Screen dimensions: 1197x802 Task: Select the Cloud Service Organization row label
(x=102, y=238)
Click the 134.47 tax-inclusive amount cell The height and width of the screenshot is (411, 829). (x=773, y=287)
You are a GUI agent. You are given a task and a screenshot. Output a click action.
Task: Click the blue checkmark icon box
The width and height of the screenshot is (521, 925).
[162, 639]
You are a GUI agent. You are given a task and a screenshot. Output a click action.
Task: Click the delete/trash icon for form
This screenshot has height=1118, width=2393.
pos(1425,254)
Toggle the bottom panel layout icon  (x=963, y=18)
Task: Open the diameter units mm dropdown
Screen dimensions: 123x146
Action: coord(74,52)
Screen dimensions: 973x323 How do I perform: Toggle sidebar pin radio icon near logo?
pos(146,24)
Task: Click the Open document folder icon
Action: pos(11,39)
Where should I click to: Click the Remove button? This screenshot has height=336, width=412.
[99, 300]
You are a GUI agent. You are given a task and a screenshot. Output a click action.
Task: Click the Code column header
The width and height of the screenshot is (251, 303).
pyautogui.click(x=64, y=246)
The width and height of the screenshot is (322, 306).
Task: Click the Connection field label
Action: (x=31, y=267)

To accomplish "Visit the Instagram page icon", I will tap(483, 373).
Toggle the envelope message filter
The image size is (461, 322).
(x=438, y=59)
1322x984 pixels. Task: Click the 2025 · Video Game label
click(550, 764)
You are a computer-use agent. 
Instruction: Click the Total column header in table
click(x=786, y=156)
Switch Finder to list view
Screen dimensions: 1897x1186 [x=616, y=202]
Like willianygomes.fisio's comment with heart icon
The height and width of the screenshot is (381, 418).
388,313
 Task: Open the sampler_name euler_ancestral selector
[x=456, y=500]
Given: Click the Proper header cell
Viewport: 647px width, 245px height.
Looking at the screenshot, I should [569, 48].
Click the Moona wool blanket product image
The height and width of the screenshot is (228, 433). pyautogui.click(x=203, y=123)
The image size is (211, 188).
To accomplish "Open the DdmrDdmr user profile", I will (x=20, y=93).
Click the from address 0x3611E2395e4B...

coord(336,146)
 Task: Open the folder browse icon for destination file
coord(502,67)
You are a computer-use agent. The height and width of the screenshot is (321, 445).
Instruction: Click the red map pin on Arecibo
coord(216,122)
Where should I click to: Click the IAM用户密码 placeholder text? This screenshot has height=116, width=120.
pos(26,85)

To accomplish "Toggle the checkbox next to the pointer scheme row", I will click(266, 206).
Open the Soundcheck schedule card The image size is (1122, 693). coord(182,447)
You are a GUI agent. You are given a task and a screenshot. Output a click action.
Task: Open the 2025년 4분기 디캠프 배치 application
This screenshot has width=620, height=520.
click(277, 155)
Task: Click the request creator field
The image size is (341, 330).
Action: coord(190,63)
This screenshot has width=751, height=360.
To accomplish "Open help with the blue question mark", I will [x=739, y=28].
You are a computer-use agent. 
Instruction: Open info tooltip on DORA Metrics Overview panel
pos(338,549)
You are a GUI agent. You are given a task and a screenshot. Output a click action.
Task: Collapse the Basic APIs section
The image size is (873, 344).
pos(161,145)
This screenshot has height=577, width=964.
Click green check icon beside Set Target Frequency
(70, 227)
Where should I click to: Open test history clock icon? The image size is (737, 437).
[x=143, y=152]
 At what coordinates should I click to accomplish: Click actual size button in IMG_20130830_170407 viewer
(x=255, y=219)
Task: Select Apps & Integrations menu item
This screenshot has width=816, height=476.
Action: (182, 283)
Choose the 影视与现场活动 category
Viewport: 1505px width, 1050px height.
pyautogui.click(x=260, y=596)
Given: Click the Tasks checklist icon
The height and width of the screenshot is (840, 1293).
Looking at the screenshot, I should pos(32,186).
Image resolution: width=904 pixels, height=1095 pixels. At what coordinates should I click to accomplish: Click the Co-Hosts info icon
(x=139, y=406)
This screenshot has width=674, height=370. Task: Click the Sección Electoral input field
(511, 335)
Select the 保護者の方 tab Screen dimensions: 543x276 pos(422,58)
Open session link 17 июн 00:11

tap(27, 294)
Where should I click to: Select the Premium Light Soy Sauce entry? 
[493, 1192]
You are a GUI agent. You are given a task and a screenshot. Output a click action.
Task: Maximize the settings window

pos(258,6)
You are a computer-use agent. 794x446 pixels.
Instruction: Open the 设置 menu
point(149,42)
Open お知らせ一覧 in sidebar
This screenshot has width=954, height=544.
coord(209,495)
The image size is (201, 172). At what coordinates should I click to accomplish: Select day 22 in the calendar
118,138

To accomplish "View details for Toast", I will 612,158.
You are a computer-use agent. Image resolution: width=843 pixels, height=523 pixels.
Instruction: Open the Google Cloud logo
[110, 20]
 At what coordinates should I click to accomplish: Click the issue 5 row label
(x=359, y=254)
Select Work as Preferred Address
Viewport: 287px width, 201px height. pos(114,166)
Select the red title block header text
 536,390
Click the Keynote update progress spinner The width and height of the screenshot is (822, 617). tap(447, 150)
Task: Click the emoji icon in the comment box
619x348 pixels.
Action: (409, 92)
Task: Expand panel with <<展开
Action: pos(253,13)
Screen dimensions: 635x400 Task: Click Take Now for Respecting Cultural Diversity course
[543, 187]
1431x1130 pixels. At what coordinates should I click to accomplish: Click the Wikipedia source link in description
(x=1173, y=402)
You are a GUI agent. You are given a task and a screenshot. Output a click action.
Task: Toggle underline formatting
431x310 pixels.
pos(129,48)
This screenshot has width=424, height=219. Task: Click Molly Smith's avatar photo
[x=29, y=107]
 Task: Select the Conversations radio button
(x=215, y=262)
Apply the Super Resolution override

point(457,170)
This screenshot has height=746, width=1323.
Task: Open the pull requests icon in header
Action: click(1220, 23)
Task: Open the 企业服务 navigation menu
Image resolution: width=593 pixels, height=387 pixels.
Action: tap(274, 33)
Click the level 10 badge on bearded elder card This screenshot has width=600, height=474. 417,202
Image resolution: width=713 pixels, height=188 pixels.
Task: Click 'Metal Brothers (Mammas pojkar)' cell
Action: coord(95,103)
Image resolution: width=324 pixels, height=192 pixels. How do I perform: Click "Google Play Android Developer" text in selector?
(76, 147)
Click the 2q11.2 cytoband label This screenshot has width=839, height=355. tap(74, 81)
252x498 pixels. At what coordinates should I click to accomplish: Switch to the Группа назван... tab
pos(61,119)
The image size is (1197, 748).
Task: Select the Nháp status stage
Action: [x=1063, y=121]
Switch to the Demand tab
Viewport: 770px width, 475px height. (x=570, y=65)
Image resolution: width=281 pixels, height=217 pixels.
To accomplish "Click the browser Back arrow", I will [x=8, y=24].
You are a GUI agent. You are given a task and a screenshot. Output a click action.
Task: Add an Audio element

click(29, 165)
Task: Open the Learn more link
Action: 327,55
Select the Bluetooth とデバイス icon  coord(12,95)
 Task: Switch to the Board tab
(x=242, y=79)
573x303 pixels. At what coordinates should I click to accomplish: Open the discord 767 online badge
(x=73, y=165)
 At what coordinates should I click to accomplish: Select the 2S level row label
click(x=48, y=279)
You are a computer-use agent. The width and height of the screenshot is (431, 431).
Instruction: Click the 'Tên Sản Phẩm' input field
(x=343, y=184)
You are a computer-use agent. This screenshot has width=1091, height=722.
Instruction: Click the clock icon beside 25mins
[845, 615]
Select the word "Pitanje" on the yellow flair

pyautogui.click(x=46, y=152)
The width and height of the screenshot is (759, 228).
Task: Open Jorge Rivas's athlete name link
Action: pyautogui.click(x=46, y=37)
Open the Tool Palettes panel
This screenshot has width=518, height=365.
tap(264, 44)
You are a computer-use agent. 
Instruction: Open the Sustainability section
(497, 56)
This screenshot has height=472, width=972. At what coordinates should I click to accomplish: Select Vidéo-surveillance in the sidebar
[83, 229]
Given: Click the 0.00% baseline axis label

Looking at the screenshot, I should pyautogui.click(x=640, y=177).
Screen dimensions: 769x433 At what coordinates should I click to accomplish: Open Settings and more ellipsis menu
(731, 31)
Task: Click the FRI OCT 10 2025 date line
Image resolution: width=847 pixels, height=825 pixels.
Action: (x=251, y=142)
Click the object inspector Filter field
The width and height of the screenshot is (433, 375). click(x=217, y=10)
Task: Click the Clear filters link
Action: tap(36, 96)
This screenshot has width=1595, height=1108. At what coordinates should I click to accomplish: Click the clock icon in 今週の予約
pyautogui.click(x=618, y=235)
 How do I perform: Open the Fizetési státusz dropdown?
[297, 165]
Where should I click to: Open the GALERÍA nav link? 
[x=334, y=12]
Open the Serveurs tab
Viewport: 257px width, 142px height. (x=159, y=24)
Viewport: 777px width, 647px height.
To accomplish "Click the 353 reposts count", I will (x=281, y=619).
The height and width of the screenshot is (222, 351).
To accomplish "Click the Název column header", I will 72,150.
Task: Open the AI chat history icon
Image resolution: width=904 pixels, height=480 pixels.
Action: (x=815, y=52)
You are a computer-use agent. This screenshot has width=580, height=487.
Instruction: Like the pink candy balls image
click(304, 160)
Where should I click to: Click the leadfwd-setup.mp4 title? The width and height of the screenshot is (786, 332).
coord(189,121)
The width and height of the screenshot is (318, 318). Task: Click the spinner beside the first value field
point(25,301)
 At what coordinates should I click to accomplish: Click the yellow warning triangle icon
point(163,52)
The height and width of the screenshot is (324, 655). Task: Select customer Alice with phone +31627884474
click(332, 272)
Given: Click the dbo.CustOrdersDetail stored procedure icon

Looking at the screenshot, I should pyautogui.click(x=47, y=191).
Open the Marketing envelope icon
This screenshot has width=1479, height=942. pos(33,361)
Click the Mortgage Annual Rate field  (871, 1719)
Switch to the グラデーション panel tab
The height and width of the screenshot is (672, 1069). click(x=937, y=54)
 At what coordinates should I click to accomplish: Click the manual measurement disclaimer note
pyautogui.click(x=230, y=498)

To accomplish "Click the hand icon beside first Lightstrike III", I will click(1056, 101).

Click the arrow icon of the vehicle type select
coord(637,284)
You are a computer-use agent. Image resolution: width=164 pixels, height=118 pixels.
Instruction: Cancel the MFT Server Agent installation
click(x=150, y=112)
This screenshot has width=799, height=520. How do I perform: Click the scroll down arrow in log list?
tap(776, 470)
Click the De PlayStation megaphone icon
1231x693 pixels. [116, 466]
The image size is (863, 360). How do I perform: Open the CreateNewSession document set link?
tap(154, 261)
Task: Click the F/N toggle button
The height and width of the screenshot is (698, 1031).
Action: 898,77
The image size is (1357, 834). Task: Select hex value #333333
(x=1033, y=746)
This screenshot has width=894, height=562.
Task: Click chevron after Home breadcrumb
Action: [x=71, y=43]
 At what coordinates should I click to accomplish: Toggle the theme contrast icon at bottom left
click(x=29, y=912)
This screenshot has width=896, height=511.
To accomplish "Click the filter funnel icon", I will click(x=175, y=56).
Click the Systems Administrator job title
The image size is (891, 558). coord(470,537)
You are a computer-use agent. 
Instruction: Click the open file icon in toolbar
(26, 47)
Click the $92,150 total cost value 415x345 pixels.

JOB » Reproduce everything from the line containing "Where should I click to: Open test" down to the line containing "point(149,42)", substituting "symbol" for "icon" and leaving all else unchanged. Give only those lines.

RESPONSE TO THIS TASK »
Where should I click to: Open test history clock symbol? The image size is (737, 437).
[x=143, y=152]
 At what coordinates should I click to accomplish: Click actual size button in IMG_20130830_170407 viewer
(x=255, y=219)
Task: Select Apps & Integrations menu item
This screenshot has width=816, height=476.
Action: (182, 283)
Choose the 影视与现场活动 category
Viewport: 1505px width, 1050px height.
pyautogui.click(x=260, y=596)
Given: Click the Tasks checklist symbol
The height and width of the screenshot is (840, 1293).
Looking at the screenshot, I should pos(32,186).
Image resolution: width=904 pixels, height=1095 pixels. At what coordinates should I click to accomplish: Click the Co-Hosts info symbol
(x=139, y=406)
This screenshot has width=674, height=370. Task: Click the Sección Electoral input field
(511, 335)
Select the 保護者の方 tab Screen dimensions: 543x276 pos(422,58)
Open session link 17 июн 00:11

tap(27, 294)
Where should I click to: Select the Premium Light Soy Sauce entry? 
[493, 1192]
You are a GUI agent. You are given a task and a screenshot. Output a click action.
Task: Maximize the settings window

pos(258,6)
You are a computer-use agent. 794x446 pixels.
Instruction: Open the 设置 menu
point(149,42)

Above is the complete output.